Exercise directions →
Count the lines below that contain the string "Toggle" and state only that number.

____

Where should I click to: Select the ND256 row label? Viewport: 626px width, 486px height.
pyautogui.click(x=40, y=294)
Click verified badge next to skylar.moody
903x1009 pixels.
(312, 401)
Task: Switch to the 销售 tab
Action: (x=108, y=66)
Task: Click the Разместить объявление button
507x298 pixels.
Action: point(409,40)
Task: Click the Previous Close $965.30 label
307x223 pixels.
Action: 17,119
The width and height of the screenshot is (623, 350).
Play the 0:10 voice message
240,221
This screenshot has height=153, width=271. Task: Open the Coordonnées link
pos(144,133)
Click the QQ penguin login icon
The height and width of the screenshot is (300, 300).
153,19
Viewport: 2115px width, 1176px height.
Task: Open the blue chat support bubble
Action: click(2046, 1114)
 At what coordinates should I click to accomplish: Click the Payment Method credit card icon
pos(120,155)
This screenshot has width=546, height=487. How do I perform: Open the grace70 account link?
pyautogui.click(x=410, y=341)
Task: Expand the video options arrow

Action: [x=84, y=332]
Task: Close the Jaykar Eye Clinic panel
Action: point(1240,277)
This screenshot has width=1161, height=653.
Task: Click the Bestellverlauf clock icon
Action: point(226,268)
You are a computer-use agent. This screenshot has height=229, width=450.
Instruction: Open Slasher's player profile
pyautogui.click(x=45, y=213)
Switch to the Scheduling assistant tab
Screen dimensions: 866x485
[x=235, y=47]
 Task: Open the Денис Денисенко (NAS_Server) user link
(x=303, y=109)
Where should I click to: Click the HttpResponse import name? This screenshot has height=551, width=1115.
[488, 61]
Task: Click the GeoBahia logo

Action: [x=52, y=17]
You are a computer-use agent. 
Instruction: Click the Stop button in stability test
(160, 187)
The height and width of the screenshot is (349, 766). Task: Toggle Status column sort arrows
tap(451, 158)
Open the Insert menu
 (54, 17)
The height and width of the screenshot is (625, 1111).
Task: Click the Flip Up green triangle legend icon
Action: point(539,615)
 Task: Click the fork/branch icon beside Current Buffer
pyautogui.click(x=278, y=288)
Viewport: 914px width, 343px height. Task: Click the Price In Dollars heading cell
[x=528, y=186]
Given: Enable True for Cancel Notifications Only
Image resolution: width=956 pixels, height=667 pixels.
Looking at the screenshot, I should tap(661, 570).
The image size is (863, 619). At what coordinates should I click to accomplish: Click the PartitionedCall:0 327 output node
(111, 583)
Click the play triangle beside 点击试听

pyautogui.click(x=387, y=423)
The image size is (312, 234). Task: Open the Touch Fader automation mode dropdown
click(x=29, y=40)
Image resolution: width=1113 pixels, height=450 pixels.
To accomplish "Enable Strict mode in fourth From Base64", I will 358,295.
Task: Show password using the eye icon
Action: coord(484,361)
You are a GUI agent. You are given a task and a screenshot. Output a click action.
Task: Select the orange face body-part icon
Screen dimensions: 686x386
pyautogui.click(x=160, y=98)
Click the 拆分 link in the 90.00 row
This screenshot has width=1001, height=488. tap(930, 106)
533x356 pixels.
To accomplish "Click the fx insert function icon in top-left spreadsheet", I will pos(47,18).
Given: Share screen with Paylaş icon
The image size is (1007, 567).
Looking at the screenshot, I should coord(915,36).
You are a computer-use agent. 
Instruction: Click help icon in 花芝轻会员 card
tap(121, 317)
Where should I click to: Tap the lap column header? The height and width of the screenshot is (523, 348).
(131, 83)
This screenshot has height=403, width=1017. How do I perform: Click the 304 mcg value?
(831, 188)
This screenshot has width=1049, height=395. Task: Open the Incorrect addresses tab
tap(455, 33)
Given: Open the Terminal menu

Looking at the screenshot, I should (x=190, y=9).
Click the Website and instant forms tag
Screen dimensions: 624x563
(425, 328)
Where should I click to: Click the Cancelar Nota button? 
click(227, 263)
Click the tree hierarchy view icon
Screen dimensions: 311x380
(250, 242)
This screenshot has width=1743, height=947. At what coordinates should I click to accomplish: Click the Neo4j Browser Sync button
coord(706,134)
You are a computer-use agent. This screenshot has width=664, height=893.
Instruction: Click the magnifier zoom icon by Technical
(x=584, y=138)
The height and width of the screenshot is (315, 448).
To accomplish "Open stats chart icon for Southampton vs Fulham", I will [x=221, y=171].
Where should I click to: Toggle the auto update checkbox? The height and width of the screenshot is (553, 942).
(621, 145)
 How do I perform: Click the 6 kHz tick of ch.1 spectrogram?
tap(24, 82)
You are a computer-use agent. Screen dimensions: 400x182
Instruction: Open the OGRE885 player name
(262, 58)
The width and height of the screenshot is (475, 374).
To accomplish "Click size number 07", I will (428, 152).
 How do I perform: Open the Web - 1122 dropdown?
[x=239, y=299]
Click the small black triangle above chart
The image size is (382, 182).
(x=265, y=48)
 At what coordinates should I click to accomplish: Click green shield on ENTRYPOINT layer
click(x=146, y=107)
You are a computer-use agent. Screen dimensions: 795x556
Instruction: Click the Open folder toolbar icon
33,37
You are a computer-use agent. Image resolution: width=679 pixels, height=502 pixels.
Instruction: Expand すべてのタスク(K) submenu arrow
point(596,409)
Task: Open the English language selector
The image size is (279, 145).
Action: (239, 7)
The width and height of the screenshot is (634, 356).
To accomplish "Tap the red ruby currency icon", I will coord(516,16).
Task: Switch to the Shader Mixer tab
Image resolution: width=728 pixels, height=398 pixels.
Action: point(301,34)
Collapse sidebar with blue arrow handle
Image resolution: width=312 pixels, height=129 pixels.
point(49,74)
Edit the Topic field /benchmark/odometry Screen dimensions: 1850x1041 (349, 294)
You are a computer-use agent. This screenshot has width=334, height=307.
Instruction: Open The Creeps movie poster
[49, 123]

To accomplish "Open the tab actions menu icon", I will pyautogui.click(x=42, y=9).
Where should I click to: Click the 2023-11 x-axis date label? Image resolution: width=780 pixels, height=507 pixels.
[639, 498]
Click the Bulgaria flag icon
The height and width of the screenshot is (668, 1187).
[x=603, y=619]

____

Solved exercise →
2